Effect of curcumin on the interaction between androgen receptor and Wnt/β-catenin in LNCaP xenografts

PURPOSE: Curcumin is a nontoxic, chemopreventive agent possessing multifaceted functions. Our previous study showed that curcumin inhibits androgen receptor (AR) through modulation of Wnt/β-catenin signaling in LNCaP cells. Therefore, we investigated the in vivo effects of curcumin by using LNCaP xenografts. MATERIALS AND METHODS: LNCaP cells were subcutaneously inoculated in Balb/c nude mice. When the tumor volume reached greater than 100 mm(3), either curcumin (500 mg/kg body weight) or vehicle was administered through oral gavage three times weekly for 4 weeks. The expression of AR and intermediate products of Wnt/β-catenin were assessed. RESULTS: Curcumin had an inhibitory effect on tumor growth during the early period, which was followed by a slow increase in growth over time. Tumor growth was delayed about 27% in the curcumin group. The mean prostate-specific antigen (PSA) doubling time in the curcumin group was approximately twice that in the untreated group.
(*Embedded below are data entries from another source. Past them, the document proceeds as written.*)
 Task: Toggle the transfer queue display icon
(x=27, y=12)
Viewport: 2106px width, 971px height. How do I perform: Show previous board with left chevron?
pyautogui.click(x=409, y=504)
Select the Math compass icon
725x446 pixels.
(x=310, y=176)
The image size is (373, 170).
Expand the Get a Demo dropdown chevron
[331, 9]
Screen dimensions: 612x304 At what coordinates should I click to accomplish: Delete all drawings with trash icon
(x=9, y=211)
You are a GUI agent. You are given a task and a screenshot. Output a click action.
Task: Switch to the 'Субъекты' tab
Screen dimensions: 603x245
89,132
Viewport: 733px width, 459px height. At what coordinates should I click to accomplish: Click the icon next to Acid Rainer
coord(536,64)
Curcumin significantly decreased AR expression at both the mRNA and protein level. The PSA levels tended to be reduced in the curcumin group. However, there were no significant changes in expression of Wnt/β-catenin pathway intermediates. CONCLUSIONS: This study revealed that curcumin initially interferes with prostate cancer growth by inhibiting AR activity and possibly by reducing PSA expression. Further research is needed to investigate the plausible mechanism of the antiandrogenic action of curcumin.